There was no borderline between fashion and art within Fiorella Mancini's creative world. In one 1981 performance, to denounce the deterioration of Venice, she installed a sculpture of a giant mouse on a boat which passed through the canals of Venice, led by people wearing a mask made of stuffed pigeons. That year she also threw several legendary parties, including the Pink Prison Party or the Cat International Party.

Mancini also organized and curated several exhibitions, such as I Dogi della Moda in 1984, which was exhibited at Palazzo Grassi during the period in which she was president of the Veneziamoda Committee.
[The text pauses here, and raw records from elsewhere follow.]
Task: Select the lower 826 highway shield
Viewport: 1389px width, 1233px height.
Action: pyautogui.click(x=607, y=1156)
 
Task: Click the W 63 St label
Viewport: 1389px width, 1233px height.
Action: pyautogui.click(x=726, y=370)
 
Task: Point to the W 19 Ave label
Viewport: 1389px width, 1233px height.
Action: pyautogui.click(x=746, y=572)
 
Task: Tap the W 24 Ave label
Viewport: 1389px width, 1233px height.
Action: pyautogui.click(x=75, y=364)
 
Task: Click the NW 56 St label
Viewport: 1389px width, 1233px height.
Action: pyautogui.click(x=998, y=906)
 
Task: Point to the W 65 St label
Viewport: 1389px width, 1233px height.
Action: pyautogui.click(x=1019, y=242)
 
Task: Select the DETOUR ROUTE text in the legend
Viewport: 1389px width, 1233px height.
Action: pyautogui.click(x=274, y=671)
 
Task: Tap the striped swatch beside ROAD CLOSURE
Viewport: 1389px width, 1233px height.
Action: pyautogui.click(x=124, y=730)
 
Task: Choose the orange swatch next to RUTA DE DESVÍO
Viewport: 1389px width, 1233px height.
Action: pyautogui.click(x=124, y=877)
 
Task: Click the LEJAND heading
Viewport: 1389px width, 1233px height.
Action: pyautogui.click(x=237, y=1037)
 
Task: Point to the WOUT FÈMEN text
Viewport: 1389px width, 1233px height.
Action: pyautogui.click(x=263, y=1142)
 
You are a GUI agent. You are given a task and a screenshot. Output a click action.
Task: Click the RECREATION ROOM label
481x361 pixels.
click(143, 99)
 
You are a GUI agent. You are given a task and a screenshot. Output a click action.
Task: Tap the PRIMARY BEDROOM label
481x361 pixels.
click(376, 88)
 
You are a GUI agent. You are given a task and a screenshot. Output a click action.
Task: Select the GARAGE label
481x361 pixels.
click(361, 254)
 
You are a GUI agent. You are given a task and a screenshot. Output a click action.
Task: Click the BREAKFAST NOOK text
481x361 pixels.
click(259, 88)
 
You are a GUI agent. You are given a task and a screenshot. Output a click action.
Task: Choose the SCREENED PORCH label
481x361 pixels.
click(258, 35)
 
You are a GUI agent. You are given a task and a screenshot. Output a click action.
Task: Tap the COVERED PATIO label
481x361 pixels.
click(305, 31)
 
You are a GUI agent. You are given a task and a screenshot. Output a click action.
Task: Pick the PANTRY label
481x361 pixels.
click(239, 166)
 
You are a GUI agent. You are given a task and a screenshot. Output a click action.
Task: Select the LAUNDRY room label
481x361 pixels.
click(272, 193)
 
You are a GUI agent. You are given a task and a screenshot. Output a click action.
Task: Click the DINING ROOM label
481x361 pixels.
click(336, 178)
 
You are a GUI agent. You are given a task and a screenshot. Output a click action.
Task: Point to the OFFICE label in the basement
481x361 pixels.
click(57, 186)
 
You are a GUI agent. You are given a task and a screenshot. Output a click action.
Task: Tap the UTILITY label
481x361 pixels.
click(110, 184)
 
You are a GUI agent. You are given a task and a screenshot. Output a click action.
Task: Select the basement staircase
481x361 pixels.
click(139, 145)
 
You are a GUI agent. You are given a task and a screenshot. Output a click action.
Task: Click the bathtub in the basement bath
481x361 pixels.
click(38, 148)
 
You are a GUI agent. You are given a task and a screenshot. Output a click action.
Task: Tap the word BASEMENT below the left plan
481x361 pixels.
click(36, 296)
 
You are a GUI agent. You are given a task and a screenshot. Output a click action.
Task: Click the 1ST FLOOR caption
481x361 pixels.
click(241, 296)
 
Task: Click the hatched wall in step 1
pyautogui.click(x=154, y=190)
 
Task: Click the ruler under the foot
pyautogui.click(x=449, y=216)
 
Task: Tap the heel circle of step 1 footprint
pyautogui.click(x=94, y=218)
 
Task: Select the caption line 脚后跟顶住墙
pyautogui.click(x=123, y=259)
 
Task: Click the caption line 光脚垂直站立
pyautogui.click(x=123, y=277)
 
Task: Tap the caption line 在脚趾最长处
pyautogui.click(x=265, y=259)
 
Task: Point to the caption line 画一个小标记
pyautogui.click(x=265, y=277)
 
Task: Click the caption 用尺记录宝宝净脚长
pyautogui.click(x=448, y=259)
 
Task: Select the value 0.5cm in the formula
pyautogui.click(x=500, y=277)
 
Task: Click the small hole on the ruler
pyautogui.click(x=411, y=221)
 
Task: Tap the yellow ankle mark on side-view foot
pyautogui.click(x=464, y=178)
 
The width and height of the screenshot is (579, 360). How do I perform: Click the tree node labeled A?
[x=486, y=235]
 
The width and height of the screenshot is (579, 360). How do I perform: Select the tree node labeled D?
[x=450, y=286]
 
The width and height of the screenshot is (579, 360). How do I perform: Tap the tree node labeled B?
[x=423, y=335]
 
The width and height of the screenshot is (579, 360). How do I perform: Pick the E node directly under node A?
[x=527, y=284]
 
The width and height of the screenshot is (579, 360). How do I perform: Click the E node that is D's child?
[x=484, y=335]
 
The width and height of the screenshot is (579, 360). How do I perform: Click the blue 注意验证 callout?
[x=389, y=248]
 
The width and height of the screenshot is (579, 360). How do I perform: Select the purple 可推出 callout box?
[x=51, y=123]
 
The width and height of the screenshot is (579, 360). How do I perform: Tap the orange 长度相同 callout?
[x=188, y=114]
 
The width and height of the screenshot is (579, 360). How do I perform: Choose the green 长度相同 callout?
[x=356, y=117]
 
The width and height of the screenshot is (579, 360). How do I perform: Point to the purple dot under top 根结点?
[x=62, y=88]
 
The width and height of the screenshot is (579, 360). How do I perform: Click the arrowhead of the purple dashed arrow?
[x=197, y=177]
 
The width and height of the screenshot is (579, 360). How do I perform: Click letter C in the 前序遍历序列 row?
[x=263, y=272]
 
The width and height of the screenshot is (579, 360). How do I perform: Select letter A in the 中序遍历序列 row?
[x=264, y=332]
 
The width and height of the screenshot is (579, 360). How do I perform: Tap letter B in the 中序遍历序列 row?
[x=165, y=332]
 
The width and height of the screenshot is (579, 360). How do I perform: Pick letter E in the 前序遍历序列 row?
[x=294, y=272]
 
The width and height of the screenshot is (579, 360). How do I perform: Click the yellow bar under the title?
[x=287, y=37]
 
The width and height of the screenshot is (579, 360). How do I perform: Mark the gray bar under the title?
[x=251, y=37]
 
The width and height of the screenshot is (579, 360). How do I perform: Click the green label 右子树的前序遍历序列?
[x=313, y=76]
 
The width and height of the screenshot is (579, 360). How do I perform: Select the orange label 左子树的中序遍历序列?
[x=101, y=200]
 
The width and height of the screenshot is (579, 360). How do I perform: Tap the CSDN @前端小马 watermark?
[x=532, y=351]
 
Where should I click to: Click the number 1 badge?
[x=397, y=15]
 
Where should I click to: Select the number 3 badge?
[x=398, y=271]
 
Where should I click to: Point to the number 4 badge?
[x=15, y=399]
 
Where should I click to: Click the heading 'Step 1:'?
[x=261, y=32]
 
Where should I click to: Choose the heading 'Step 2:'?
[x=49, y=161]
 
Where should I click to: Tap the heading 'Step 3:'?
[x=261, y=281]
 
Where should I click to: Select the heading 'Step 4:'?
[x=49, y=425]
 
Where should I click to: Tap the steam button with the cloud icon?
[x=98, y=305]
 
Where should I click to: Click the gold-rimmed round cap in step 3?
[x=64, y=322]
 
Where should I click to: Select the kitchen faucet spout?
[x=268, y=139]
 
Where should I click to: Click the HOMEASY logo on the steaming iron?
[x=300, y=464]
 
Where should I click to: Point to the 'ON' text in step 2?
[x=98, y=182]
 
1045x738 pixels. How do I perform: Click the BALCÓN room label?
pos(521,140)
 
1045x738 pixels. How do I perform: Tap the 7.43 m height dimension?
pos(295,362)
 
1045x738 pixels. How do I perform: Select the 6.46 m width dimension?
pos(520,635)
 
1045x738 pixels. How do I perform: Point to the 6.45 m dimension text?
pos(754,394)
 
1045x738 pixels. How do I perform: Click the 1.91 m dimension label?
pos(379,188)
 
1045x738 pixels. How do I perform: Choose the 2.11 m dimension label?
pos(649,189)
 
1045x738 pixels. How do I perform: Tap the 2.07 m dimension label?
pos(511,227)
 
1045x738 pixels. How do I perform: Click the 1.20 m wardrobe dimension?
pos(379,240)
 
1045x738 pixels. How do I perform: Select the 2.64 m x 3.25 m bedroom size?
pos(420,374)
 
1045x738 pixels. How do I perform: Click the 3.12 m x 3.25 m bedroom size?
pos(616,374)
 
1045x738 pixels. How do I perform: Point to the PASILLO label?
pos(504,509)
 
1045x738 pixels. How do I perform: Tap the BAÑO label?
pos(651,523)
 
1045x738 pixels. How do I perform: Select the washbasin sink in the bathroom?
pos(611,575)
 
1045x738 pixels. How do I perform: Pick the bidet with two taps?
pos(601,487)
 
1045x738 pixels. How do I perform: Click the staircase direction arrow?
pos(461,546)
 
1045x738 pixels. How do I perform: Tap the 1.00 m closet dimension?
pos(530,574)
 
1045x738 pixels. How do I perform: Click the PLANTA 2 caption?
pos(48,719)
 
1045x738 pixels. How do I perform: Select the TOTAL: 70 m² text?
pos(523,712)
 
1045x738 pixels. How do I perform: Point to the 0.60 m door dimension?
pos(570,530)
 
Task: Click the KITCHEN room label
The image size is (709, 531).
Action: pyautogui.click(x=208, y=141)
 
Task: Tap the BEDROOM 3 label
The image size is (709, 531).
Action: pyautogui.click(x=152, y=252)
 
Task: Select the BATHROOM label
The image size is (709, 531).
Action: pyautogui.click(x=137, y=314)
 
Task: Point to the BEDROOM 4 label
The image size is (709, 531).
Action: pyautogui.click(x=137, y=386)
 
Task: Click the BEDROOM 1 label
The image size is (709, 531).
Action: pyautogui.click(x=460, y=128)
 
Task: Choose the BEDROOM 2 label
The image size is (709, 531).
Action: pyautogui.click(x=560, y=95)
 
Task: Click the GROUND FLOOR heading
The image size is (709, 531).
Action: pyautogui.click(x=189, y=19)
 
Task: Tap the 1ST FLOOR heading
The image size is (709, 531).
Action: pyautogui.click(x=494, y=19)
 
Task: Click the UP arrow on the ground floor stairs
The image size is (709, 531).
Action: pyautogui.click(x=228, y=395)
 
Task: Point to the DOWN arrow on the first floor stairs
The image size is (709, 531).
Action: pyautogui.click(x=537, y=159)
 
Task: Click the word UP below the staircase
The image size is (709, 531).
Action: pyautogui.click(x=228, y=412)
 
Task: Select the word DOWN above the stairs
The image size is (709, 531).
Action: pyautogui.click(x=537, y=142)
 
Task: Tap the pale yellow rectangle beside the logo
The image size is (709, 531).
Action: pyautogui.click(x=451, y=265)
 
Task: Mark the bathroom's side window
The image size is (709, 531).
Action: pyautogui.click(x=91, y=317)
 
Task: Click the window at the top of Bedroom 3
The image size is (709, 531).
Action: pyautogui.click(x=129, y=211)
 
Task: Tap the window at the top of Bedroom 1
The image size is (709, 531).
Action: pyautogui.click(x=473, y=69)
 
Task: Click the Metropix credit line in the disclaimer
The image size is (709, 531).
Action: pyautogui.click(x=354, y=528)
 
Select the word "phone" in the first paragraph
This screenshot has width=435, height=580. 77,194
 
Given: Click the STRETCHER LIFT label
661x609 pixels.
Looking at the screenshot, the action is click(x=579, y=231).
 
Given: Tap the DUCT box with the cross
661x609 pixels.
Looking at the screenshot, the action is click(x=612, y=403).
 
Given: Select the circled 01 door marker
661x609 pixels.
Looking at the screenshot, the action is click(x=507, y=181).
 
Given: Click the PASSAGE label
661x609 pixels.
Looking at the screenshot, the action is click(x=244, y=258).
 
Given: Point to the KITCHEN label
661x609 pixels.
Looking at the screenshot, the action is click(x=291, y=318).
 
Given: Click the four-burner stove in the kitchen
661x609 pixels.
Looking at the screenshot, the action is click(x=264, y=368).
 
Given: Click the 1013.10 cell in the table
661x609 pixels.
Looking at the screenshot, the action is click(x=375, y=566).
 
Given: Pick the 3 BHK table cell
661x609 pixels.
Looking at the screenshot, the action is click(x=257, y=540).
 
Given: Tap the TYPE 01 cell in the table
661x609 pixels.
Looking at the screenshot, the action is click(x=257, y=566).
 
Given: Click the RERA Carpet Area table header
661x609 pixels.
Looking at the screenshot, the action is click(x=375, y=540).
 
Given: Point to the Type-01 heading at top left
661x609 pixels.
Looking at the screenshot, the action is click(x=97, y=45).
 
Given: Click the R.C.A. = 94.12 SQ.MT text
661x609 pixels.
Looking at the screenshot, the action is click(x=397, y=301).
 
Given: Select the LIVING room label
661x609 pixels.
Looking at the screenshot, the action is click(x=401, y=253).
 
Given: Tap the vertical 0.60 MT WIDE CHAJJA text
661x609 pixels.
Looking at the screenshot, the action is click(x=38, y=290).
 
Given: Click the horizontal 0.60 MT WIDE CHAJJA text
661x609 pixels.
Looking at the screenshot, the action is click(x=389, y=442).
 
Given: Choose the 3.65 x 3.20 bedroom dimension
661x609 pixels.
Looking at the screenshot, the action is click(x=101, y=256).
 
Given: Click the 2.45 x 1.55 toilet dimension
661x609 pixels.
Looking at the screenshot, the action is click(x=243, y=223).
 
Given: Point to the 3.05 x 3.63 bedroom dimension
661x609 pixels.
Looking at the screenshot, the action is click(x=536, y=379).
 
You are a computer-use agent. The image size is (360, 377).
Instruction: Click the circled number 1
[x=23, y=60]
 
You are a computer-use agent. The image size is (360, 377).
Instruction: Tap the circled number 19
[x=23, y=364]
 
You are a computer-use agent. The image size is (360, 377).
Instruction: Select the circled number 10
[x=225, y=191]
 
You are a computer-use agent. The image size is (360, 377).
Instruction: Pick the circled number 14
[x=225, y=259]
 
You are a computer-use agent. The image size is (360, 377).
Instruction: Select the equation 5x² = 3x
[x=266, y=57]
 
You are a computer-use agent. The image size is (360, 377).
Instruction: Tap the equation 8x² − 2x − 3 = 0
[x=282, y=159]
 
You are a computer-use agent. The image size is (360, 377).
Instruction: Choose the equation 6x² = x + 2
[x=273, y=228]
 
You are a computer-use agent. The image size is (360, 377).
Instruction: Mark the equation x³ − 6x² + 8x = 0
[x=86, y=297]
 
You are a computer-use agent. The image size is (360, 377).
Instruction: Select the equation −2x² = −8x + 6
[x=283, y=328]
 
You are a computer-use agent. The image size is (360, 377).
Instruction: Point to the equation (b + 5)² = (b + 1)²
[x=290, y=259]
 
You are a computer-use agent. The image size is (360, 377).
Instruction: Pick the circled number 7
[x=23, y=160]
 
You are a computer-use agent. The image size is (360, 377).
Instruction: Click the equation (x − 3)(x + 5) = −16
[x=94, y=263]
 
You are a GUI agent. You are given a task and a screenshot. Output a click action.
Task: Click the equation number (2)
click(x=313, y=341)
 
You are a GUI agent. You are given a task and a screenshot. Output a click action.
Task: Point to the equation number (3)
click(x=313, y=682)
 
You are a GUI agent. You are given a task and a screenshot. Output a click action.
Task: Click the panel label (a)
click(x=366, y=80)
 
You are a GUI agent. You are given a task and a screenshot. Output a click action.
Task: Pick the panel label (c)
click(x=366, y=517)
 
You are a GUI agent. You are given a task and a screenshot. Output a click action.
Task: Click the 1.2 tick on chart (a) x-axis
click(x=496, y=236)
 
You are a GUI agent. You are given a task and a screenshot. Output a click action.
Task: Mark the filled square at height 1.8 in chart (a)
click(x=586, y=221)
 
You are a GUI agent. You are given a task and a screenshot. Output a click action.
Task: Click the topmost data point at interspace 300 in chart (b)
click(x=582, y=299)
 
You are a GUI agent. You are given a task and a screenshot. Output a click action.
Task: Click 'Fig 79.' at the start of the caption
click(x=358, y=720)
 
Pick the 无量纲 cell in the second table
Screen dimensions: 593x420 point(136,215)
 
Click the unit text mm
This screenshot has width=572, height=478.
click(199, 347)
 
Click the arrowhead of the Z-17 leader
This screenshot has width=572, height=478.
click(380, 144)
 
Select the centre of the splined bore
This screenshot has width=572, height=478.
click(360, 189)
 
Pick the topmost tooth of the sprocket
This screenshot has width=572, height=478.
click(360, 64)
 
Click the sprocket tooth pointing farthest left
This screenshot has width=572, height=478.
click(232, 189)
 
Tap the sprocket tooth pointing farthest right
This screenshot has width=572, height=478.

Twenty of the most influential designers of the time (including Armani and Vivienne Westwood), presented clothes focused on the theme of disguise on mannequins sculpted by the Australian artist Rod Dudley, with the heads of twenty doges placed on a stylized female body. Visitors were accompanied by guides carrying giant bee sculptures on their backs. Photographer Franco Fontana documented the exhibition, and his photos were included in the exhibition catalog. The exhibition also toured several museums, including Ara Pacis Museum in Rome.

Mancini also protested against institutional organisations. In 2005, for example, she held an anti-Biennial exhibition in her atelier. Under a neon sign that read "bed and breakfast", two men in their underwear shared a bed for five days, like a kind of reality show in the window instead of on the screen. The absence of taboos was her trademark, which led her to mix culture and pop references, glamour and punk, sacred and profane, and courtly and histrionic spirit.

Fiorella Mancini died in 2021 at the age of 78, and her gallery in Campo Stefano subsequently closed.

== Personal life ==
Mancini was married to architect Plinio Danieli.

== Awards ==
In 2008, Mancini received an award for her achievements in the fashion world from the Swiss National Chamber of Fashion.